Чёрт держал эту студенеобразную, дрожащую массу в пригоршнях и с недоумением смотрел на неё, стараясь определить -- что это такое?
-- Н...ну, Иван Иванович, -- смущённо говорил он, не глядя на своего пациента, -- извлёк я из вас что-то... но что? Н-не знаю... Этакие сокровища скопили вы в сердце своём за тридцать-то лет жизни! Тут, я думаю, ни один химик ничего не разберёт... Но полагаю, что теперь, освободившись от всей этой... дряни, вы будете чисты, как ангел... Экий я ловкий ассенизатор, а? И не подозревал в себе такого искусства... Ну, что же теперь? Поздравляю вас, Иван Иванович, с очищением души... с достижением совершенства или как там? Надеюсь, теперь вы уже совершенно совершенны?
Тут чёрт бросил на пол содержание сердца своего пациента, взглянул на Ивана Ивановича и -- обомлел.
Иван Иванович весь как-то обвис, ослаб, изломался, точно из него вынули все кости. Он сидел в кресле с раскрытым ртом, и на лице его сияло то неизъяснимое словами блаженство, которое всего более свойственно прирождённым идиотам.
-- Иван Иванович! -- крикнул чёрт, тронув его за рукав.
-- А...
-- Что с вами?
-- О...
-- Вы что-нибудь чувствуете?
-- Э...
-- Вам дурно?
-- О...
-- Вот так святочное происшествие! -- воскликнул растерянно чёрт. Неужели я это из него всю суть извлек? Иван Иванович!
-- А...
-- Так и есть! Одни междометия остались в человеке, да и то без всякого содержания... Что мне с ним делать?

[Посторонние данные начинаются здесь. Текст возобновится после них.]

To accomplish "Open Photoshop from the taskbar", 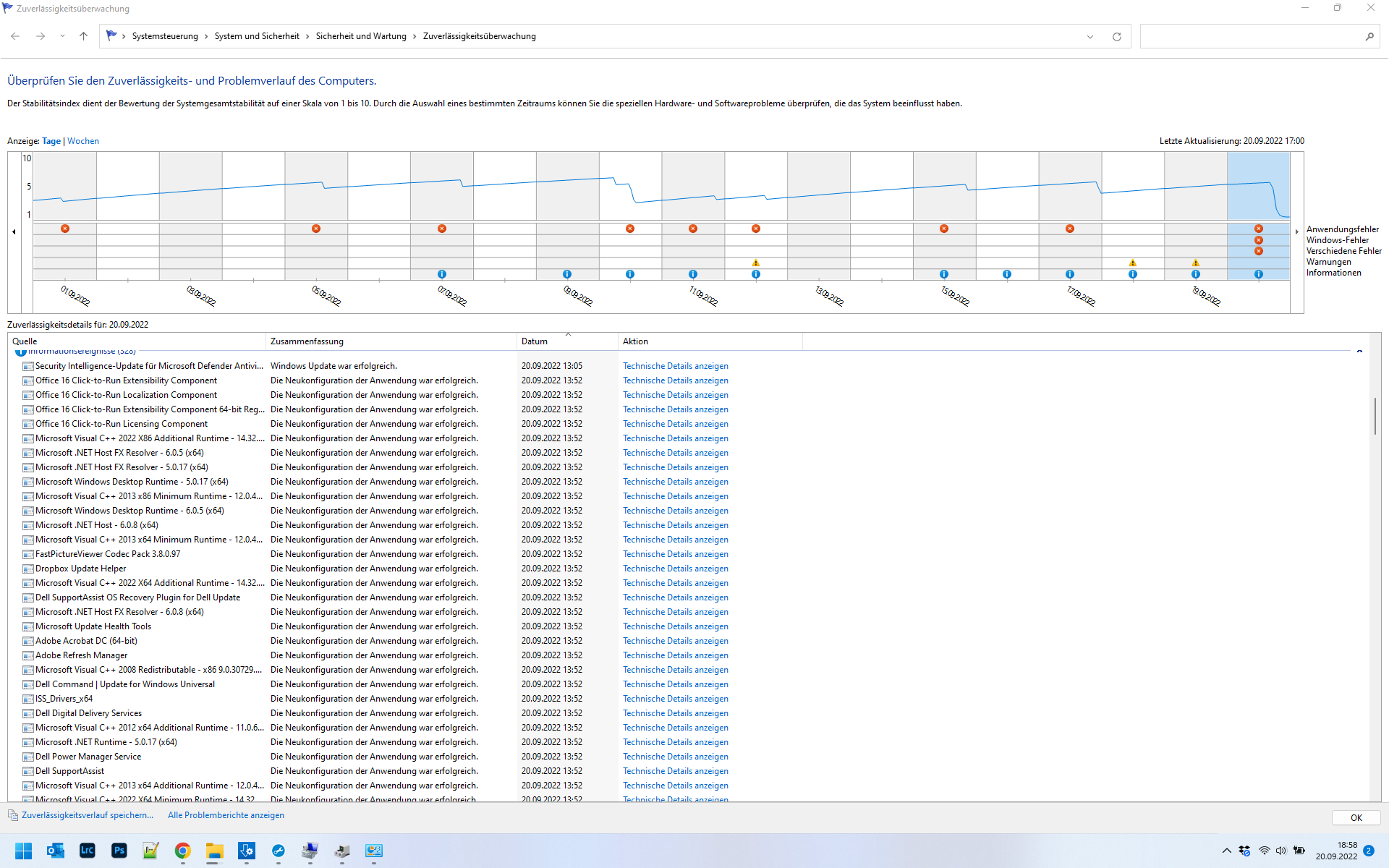I will (119, 851).
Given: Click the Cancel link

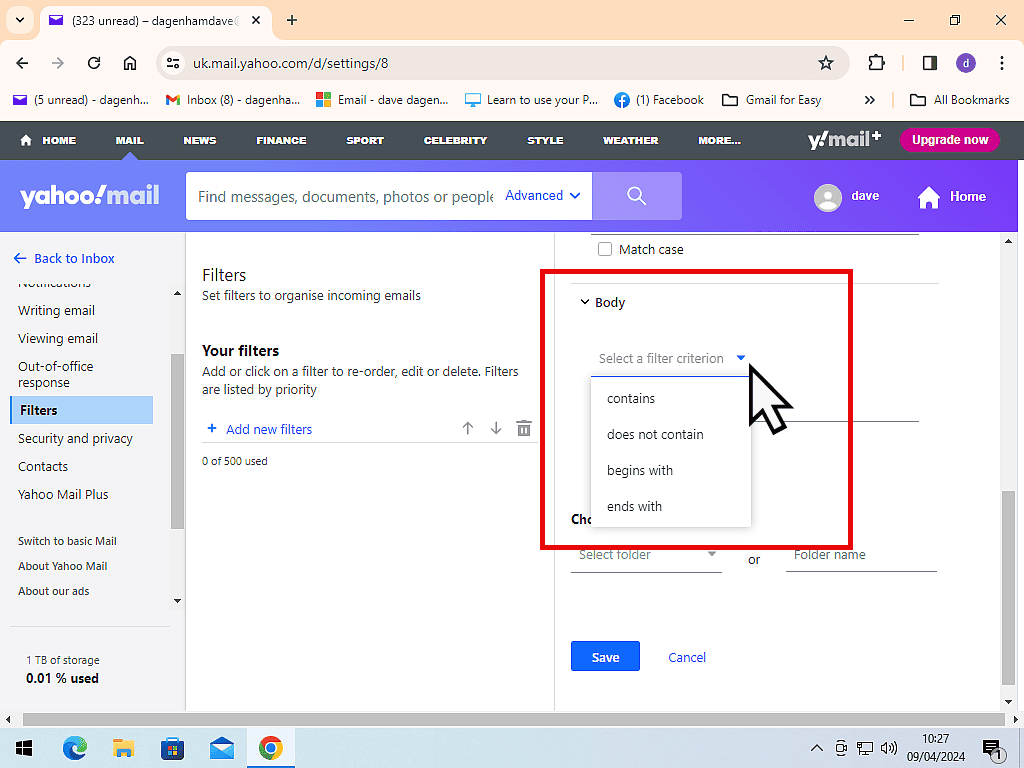Looking at the screenshot, I should click(x=687, y=657).
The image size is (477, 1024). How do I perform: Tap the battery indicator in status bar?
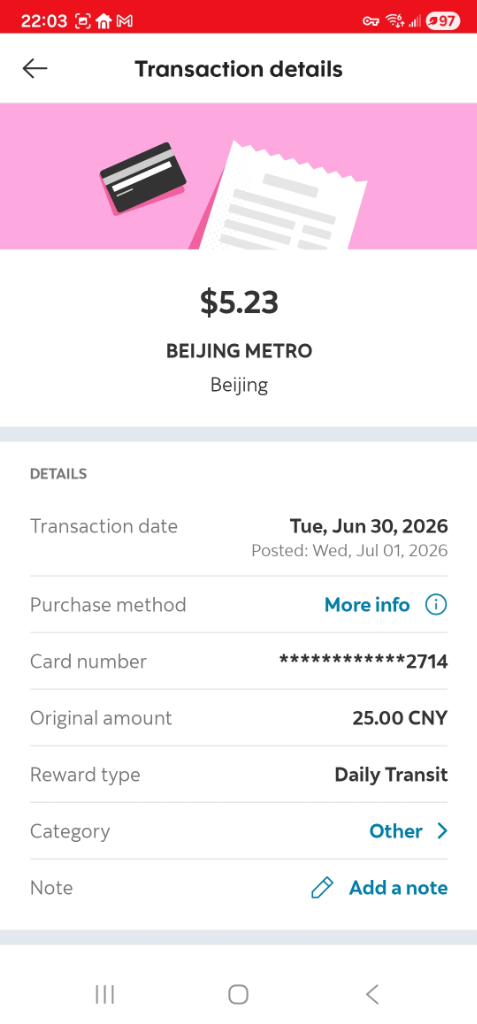[442, 21]
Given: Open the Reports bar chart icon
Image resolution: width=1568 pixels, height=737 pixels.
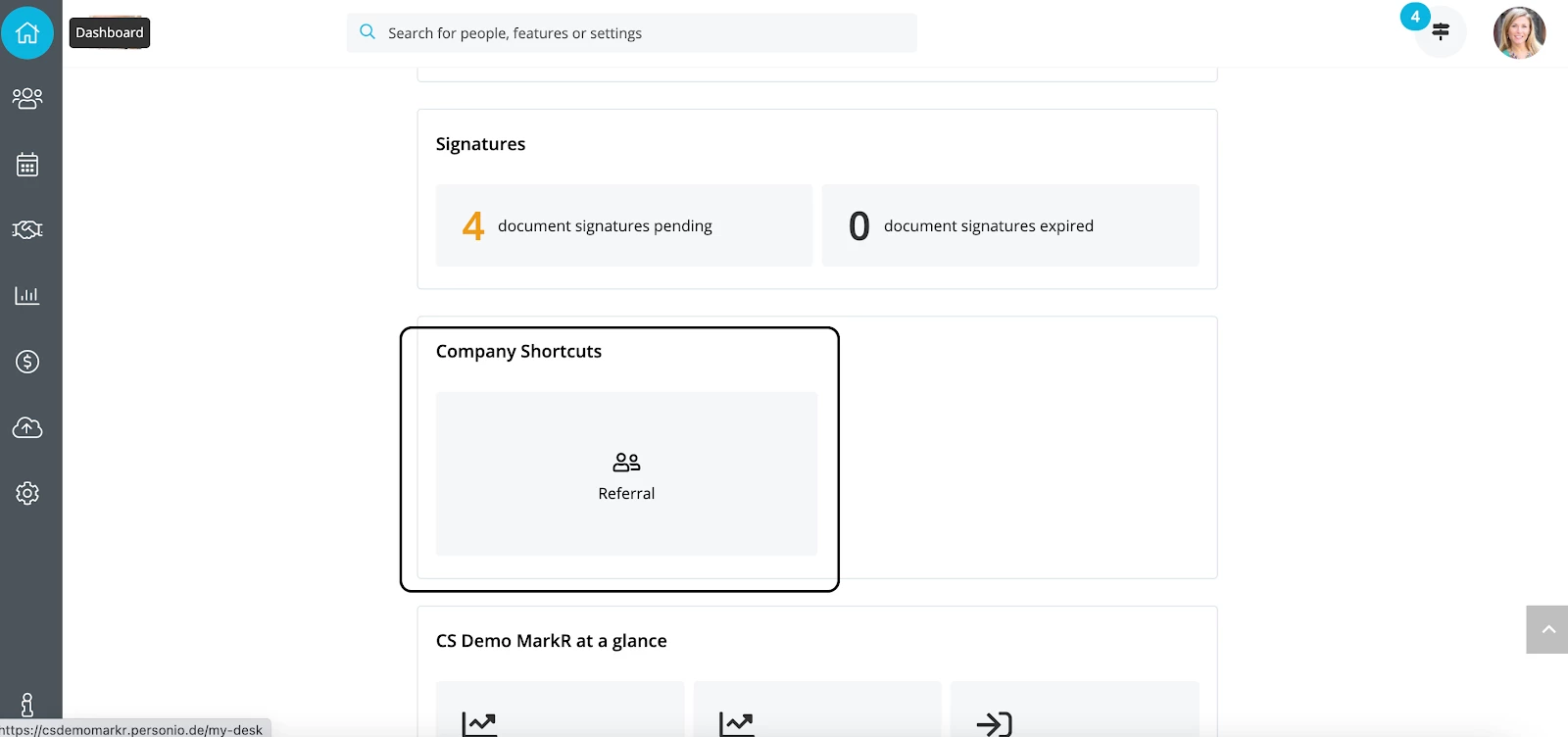Looking at the screenshot, I should [27, 295].
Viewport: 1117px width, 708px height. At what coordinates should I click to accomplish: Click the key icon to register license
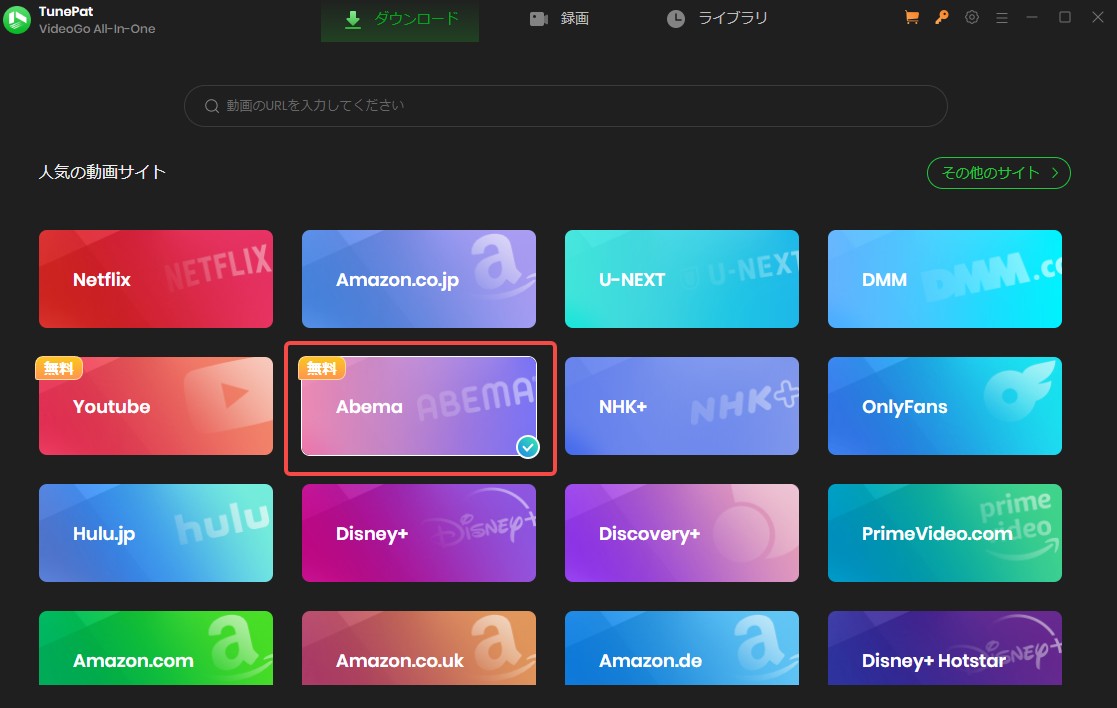tap(941, 17)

Чёрт постукал Ивана Ивановича в грудь -- она издала звук пустого бочонка; он постучал пальцем в его голову -- она тоже была пуста.
-- Вот те и совершенный человек! Ах ты -- бедняга! Опустошил я тебя... Но разве ж я знал, что ты был так скверно наполнен? Но что же однако дальше?
Чёрт задумался, глядя на неподвижное, блаженное лицо человека, достигшего цели своей.
-- Ба! -- воскликнул он, щелкнув пальцами. -- Вот идея! И сатана будет очень доволен... я славно придумал! Сначала я немножко просушу сие совершенство, а потом насыплю в него гороху... И из него выйдет преоригинальная погремушка для забавы сатаны...
Чёрт поднял Ивана Ивановича с кресла, свернул его в комок и, взяв подмышку, исчез из комнаты...
Туман уже рассеялся, и в окна бледными очами смотрело печальное зимнее утро... С улицы в пустую комнату доносился торжественно-тихий звук благовеста -- и вздыхал и таял в ней...
Комментарии Ещё о чёрте
Впервые напечатано в журнале "Жизнь", 1899, книга вторая, февраль, с цензурным изъятием первой главы (от слов: "Был у меня товарищ" и до слов: "...выдумана мною").
С восстановлением изъятого цензурой текста рассказ включался во все собрания сочинений.
Печатается по тексту, подготовленному М. Горьким для собрания сочинений в издании "Книга".